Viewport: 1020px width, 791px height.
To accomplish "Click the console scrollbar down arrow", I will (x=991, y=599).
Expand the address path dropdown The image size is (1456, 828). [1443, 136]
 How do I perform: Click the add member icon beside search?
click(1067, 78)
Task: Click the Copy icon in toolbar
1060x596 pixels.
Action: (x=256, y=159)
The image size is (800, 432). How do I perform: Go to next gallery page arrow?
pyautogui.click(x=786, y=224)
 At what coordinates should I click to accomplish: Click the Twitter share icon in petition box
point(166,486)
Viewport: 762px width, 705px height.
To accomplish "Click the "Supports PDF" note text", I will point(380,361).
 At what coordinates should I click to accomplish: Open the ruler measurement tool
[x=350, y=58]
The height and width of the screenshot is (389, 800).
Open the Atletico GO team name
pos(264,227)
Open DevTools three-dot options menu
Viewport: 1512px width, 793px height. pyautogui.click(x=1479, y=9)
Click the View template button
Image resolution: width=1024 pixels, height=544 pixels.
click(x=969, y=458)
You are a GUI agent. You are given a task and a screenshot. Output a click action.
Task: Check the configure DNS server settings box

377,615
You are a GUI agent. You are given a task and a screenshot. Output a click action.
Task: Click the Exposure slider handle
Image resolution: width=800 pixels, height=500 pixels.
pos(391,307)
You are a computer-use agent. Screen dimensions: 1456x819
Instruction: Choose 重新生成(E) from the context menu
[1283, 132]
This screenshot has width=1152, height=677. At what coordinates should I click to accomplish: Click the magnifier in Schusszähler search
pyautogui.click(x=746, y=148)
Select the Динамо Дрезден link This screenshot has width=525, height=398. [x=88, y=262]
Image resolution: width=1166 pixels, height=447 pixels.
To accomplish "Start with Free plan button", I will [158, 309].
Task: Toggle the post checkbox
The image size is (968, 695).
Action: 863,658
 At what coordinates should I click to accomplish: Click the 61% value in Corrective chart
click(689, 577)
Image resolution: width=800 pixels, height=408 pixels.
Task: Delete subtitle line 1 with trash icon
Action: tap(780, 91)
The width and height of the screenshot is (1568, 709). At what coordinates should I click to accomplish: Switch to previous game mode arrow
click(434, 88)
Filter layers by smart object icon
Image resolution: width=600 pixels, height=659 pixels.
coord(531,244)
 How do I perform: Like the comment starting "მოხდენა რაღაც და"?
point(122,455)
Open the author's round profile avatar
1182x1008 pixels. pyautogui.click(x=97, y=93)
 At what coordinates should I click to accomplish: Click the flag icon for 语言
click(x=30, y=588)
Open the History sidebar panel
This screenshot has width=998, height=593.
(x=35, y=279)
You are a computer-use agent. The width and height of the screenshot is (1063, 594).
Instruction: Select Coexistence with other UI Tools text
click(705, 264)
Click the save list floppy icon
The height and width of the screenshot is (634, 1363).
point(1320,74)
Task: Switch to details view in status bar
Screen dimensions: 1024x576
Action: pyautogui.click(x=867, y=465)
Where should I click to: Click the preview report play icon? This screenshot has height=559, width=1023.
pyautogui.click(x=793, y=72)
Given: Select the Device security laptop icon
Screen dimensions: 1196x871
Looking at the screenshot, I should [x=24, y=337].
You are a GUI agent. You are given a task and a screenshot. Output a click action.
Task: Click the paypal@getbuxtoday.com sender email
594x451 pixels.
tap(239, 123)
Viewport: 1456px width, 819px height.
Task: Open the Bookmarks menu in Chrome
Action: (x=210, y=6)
.....
Give every non-blank line of the items above as a JSON list of strings, one string per line.

**Response for this exercise**
[
  "Viewport: 1020px width, 791px height.",
  "To accomplish \"Click the console scrollbar down arrow\", I will (x=991, y=599).",
  "Expand the address path dropdown The image size is (1456, 828). [1443, 136]",
  " How do I perform: Click the add member icon beside search?",
  "click(1067, 78)",
  "Task: Click the Copy icon in toolbar",
  "1060x596 pixels.",
  "Action: (x=256, y=159)",
  "The image size is (800, 432). How do I perform: Go to next gallery page arrow?",
  "pyautogui.click(x=786, y=224)",
  " At what coordinates should I click to accomplish: Click the Twitter share icon in petition box",
  "point(166,486)",
  "Viewport: 762px width, 705px height.",
  "To accomplish \"Click the \"Supports PDF\" note text\", I will point(380,361).",
  " At what coordinates should I click to accomplish: Open the ruler measurement tool",
  "[x=350, y=58]",
  "The height and width of the screenshot is (389, 800).",
  "Open the Atletico GO team name",
  "pos(264,227)",
  "Open DevTools three-dot options menu",
  "Viewport: 1512px width, 793px height. pyautogui.click(x=1479, y=9)",
  "Click the View template button",
  "Image resolution: width=1024 pixels, height=544 pixels.",
  "click(x=969, y=458)",
  "You are a GUI agent. You are given a task and a screenshot. Output a click action.",
  "Task: Check the configure DNS server settings box",
  "377,615",
  "You are a GUI agent. You are given a task and a screenshot. Output a click action.",
  "Task: Click the Exposure slider handle",
  "Image resolution: width=800 pixels, height=500 pixels.",
  "pos(391,307)",
  "You are a computer-use agent. Screen dimensions: 1456x819",
  "Instruction: Choose 重新生成(E) from the context menu",
  "[1283, 132]",
  "This screenshot has width=1152, height=677. At what coordinates should I click to accomplish: Click the magnifier in Schusszähler search",
  "pyautogui.click(x=746, y=148)",
  "Select the Динамо Дрезден link This screenshot has width=525, height=398. [x=88, y=262]",
  "Image resolution: width=1166 pixels, height=447 pixels.",
  "To accomplish \"Start with Free plan button\", I will [158, 309].",
  "Task: Toggle the post checkbox",
  "The image size is (968, 695).",
  "Action: 863,658",
  " At what coordinates should I click to accomplish: Click the 61% value in Corrective chart",
  "click(689, 577)",
  "Image resolution: width=800 pixels, height=408 pixels.",
  "Task: Delete subtitle line 1 with trash icon",
  "Action: tap(780, 91)",
  "The width and height of the screenshot is (1568, 709). At what coordinates should I click to accomplish: Switch to previous game mode arrow",
  "click(434, 88)",
  "Filter layers by smart object icon",
  "Image resolution: width=600 pixels, height=659 pixels.",
  "coord(531,244)",
  " How do I perform: Like the comment starting \"მოხდენა რაღაც და\"?",
  "point(122,455)",
  "Open the author's round profile avatar",
  "1182x1008 pixels. pyautogui.click(x=97, y=93)",
  " At what coordinates should I click to accomplish: Click the flag icon for 语言",
  "click(x=30, y=588)",
  "Open the History sidebar panel",
  "This screenshot has width=998, height=593.",
  "(x=35, y=279)",
  "You are a computer-use agent. The width and height of the screenshot is (1063, 594).",
  "Instruction: Select Coexistence with other UI Tools text",
  "click(705, 264)",
  "Click the save list floppy icon",
  "The height and width of the screenshot is (634, 1363).",
  "point(1320,74)",
  "Task: Switch to details view in status bar",
  "Screen dimensions: 1024x576",
  "Action: pyautogui.click(x=867, y=465)",
  "Where should I click to: Click the preview report play icon? This screenshot has height=559, width=1023.",
  "pyautogui.click(x=793, y=72)",
  "Given: Select the Device security laptop icon",
  "Screen dimensions: 1196x871",
  "Looking at the screenshot, I should [x=24, y=337].",
  "You are a GUI agent. You are given a task and a screenshot. Output a click action.",
  "Task: Click the paypal@getbuxtoday.com sender email",
  "594x451 pixels.",
  "tap(239, 123)",
  "Viewport: 1456px width, 819px height.",
  "Task: Open the Bookmarks menu in Chrome",
  "Action: (x=210, y=6)"
]